The Men Who Stare at Goats is consistently funny and occasionally inspired (fueled mainly by the stellar cast), playing like a mainstream Coen Brothers film—but it's not quite as good as it could've been, or should've. To the extent it falls short of its potential, the deficiencies are all directorial.  Debut helmer Grant Heslov is George Clooney's long-time producer (they've switched roles for the first time) and his worst offense is that he plays it safe. 

The tone is broad but should disturb more than it does (the few efforts come too late), and so while the laughs are earned they never really bite.  The final act especially stumbles as it strains for nobility, suddenly sentimentalizing characters and actions that had been previously mocked.  It's a bit of schmaltz unbecoming a satire, a genre of which "feel good" should never be a goal. 

Political bias seeps in a bit, too, as these endeavors are seen as well-intended while the prevue of the government, but become "corrupt" once transferred to private contractors.  Wilton's constant voice-over is also too much, filling in blanks and providing context to elements that would be better left enigmas.

So it's not perfect.  So what?  The Men Who Stare at Goats still makes for a good time at the movies, is a solid Hollywood entertainment that avoids formula more than it succumbs to it, and at this time of year when many films are unabashed self-important Oscar-baits it's refreshing to have one entry (from former Oscar nominees and winners, no less) that's main goal is to simply make us laugh.

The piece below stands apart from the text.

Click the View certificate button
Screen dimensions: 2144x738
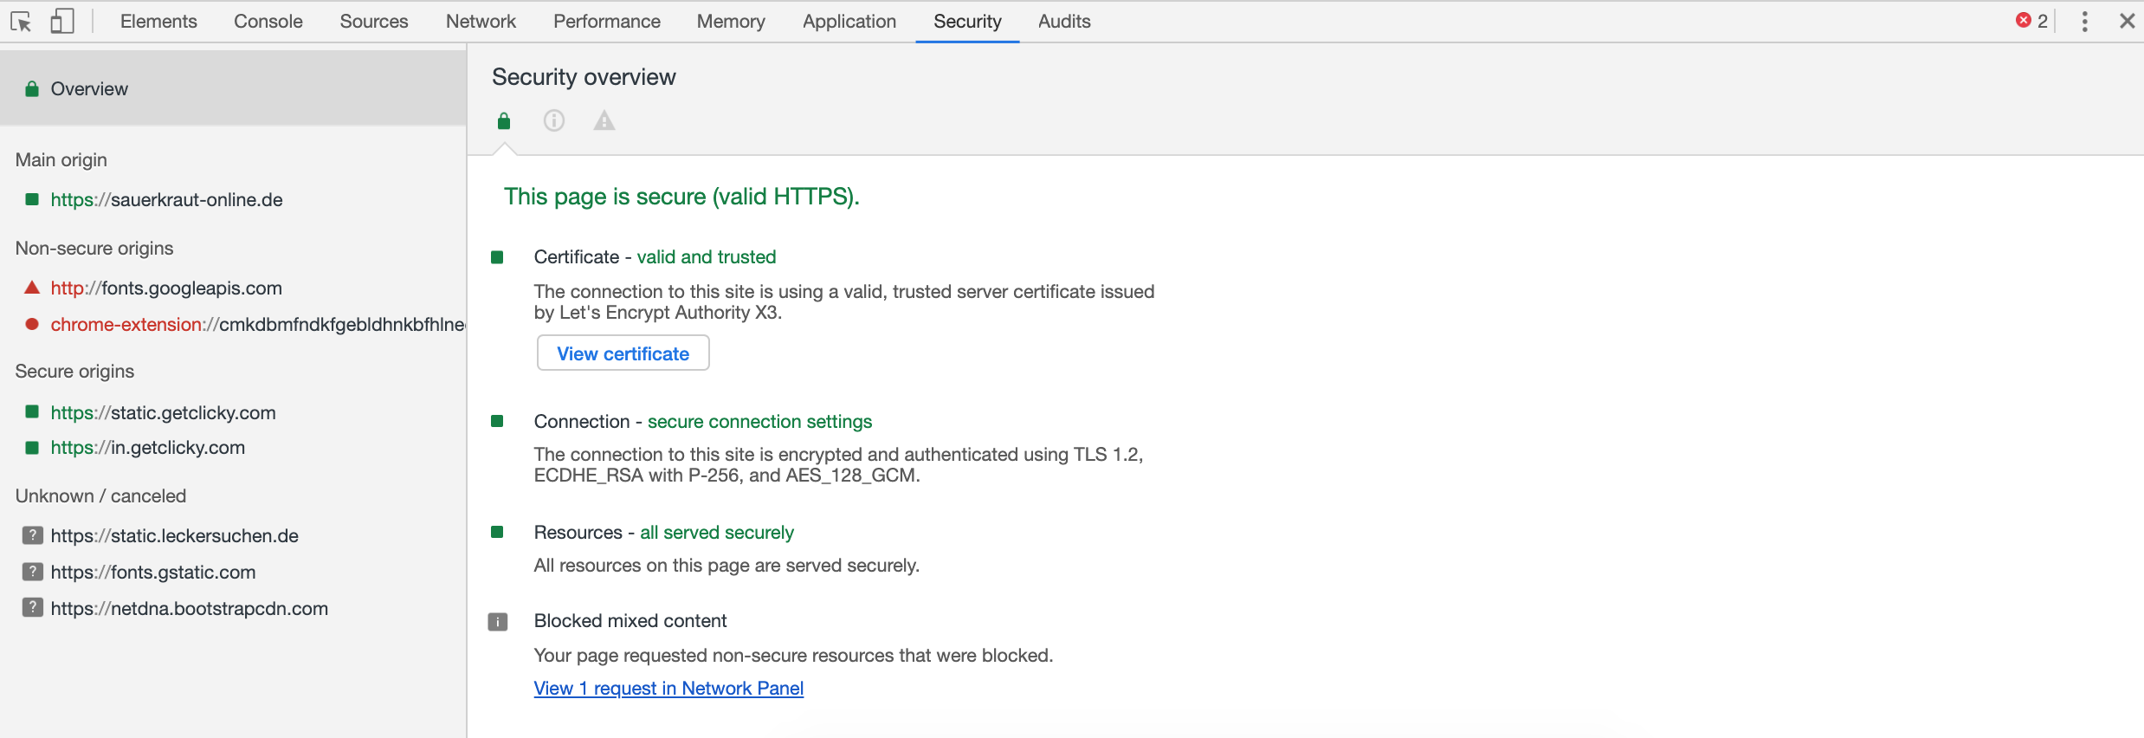[623, 353]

  • Drugs/Alcohol Content:   Drug and pot use, though for absurd comedic effect. 
  • Language/Profanity:  Full range of profanities used, including several F-words and occasional uses of the Lord's name in vain.
  • Sexual Content/Nudity:  A few instances of brief nudity.  Bare breasts are seen as people sit in a hot tub.  Rear male nudity is shown on two occasions.
  • Violence/Other:  A short scene of warfare.  A man commits suicide (off-screen).  Overall, potentially offensive content is not pervasive (this will make for an easy TV broadcast edit), coming in bursts, but the R-rating is earned.

Jeffrey Huston is a film director, writer and producer at Steelehouse Productions in Tulsa, Okla.  He is also cohost of "Steelehouse Podcast," along with Steelehouse Executive Creative Mark Steele, where each week they discuss God in pop culture.